■ **Task prompt**
Rewrite the items as a numbered list, beginning at the line that contains "Where should I click to: Click the file" and stopping after the line that contains "[x=306, y=116]". Leave out any blank lines.

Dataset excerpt

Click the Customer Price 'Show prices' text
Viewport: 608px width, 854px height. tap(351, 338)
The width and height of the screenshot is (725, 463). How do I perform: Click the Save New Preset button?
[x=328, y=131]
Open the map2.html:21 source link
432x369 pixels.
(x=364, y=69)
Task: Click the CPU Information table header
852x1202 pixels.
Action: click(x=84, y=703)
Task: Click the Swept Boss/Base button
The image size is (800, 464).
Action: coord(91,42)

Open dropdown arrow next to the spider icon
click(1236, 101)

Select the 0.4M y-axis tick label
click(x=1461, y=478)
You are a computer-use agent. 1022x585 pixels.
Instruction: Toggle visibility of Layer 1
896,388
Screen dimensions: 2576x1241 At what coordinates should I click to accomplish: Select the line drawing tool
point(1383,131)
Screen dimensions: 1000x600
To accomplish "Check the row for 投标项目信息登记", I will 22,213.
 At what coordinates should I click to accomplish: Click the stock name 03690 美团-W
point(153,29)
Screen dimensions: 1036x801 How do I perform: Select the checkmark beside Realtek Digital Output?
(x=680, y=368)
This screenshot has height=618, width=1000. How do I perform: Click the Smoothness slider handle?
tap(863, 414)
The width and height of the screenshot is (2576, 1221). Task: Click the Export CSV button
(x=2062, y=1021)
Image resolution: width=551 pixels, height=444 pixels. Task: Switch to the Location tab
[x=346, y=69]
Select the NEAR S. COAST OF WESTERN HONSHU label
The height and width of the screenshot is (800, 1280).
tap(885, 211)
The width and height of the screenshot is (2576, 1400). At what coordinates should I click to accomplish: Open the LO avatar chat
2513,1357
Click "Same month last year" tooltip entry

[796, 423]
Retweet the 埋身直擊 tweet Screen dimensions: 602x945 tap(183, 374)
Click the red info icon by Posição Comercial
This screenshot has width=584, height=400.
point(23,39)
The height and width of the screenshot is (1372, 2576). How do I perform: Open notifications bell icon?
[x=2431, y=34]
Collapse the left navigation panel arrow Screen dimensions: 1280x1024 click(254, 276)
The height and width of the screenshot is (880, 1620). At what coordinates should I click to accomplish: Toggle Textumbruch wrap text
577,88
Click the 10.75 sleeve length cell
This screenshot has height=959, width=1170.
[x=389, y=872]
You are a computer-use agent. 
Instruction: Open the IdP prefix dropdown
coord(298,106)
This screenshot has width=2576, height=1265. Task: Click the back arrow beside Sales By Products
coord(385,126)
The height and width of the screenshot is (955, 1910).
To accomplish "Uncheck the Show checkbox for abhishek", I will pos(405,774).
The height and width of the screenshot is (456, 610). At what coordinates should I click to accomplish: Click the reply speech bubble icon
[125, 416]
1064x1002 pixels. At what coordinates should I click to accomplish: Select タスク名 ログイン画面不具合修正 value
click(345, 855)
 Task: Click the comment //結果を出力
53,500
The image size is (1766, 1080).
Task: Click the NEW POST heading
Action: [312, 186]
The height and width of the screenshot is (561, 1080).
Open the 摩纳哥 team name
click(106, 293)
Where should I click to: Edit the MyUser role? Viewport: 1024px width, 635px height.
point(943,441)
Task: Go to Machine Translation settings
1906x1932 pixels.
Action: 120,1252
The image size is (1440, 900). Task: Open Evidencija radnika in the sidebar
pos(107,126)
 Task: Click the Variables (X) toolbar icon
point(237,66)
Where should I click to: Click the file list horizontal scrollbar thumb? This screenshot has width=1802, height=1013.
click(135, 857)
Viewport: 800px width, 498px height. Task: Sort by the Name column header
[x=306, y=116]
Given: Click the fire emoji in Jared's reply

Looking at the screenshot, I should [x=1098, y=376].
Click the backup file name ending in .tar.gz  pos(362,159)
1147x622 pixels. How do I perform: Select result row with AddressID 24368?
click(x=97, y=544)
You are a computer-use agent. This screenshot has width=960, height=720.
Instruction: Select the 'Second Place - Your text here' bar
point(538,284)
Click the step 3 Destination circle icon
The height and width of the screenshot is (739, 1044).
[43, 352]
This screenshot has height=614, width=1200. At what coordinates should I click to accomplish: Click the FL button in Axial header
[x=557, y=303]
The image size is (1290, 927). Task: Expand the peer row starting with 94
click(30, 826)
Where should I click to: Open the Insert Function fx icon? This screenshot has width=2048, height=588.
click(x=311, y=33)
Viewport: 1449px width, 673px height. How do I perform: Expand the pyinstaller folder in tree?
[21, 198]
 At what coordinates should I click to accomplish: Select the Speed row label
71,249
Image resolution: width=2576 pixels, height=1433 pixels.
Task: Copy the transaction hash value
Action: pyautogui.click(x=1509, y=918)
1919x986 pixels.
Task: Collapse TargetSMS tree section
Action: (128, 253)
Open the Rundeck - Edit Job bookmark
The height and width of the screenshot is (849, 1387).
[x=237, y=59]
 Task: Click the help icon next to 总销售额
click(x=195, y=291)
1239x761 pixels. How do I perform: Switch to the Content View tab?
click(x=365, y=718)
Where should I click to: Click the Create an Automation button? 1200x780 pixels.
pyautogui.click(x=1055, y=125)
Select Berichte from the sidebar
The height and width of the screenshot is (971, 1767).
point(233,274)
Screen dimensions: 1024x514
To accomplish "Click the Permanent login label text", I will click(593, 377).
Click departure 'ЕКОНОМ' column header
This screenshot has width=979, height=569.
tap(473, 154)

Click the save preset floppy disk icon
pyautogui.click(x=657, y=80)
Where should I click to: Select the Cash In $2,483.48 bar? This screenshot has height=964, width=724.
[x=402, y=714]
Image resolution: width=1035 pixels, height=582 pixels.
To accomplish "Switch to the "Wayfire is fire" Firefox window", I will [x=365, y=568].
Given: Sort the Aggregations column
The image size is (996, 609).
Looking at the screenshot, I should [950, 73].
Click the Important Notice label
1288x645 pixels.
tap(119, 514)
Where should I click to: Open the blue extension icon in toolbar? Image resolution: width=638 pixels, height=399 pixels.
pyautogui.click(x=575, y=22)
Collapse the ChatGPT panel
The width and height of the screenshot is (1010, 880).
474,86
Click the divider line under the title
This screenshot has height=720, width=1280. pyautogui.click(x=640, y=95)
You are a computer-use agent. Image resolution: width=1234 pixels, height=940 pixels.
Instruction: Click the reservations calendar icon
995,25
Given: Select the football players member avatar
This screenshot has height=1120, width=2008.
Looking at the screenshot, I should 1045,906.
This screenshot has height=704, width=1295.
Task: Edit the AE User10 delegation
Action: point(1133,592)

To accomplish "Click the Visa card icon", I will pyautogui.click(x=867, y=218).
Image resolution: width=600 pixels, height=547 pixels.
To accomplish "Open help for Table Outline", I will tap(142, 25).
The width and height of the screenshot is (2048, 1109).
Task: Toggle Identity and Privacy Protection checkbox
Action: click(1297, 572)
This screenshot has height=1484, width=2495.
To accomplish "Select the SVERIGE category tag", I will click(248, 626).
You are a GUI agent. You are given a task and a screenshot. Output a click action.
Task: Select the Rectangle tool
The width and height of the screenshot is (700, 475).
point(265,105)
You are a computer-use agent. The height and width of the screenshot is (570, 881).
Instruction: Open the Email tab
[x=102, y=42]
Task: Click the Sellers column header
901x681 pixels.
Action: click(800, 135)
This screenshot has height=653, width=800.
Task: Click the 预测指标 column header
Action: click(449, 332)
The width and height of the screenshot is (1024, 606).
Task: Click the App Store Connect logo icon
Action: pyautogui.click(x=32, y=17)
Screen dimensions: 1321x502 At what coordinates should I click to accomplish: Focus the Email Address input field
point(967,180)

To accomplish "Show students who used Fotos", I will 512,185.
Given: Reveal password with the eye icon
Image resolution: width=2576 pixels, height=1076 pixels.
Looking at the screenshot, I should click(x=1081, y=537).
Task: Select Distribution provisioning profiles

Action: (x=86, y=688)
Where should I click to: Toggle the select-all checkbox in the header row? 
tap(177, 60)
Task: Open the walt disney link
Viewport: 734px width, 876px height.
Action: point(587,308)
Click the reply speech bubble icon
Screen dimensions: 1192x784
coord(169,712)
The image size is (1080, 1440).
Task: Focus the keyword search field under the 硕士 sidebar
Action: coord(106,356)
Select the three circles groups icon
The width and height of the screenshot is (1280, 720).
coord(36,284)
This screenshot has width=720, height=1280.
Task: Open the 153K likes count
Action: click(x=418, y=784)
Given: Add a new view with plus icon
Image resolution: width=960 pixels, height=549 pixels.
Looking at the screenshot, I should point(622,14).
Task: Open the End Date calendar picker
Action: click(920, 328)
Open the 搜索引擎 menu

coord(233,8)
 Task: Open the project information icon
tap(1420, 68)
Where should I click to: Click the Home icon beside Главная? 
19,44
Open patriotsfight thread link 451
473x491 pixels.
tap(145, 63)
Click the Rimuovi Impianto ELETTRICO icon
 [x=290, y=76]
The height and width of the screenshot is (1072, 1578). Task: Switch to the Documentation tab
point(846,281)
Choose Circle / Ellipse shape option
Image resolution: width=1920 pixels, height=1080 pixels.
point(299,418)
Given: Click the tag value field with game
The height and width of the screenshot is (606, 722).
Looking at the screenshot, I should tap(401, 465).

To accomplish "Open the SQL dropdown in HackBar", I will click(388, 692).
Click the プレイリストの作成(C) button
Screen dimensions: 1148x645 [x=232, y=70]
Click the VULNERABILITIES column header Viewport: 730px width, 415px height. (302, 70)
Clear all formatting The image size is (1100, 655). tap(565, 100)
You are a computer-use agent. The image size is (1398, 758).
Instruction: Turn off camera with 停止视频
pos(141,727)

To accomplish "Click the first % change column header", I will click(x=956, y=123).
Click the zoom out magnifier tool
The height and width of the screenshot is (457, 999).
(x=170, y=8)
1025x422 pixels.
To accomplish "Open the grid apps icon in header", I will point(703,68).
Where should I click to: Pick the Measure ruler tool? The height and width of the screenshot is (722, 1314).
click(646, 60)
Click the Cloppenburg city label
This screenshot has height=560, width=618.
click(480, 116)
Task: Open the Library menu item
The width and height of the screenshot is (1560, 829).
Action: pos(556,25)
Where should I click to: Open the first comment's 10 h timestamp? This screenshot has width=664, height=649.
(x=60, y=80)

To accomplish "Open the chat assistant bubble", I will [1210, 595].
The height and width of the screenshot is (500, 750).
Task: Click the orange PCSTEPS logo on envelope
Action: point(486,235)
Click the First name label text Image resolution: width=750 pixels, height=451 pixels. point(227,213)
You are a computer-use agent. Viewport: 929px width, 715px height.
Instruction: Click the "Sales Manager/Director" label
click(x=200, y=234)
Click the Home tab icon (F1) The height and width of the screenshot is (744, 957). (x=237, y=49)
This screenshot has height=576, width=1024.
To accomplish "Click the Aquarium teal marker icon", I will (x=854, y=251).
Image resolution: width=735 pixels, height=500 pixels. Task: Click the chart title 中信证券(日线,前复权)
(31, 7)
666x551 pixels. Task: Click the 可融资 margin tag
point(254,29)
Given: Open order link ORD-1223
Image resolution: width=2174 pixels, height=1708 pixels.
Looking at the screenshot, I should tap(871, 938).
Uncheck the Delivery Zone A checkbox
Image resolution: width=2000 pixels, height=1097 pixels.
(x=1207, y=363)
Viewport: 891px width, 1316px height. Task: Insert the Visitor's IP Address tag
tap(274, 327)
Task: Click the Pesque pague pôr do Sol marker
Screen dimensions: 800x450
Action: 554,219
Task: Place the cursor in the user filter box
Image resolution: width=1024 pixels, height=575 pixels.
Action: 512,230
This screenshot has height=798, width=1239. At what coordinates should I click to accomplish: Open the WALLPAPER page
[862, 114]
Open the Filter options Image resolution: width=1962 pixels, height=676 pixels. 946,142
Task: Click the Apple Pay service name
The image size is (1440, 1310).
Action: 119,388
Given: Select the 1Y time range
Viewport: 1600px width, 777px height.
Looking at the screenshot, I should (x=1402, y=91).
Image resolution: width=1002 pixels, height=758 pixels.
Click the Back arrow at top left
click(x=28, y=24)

■ **Response**
1. Where should I click to: Click the file list horizontal scrollbar thumb? This screenshot has width=1802, height=1013.
2. click(135, 857)
3. Viewport: 800px width, 498px height. Task: Sort by the Name column header
4. [x=306, y=116]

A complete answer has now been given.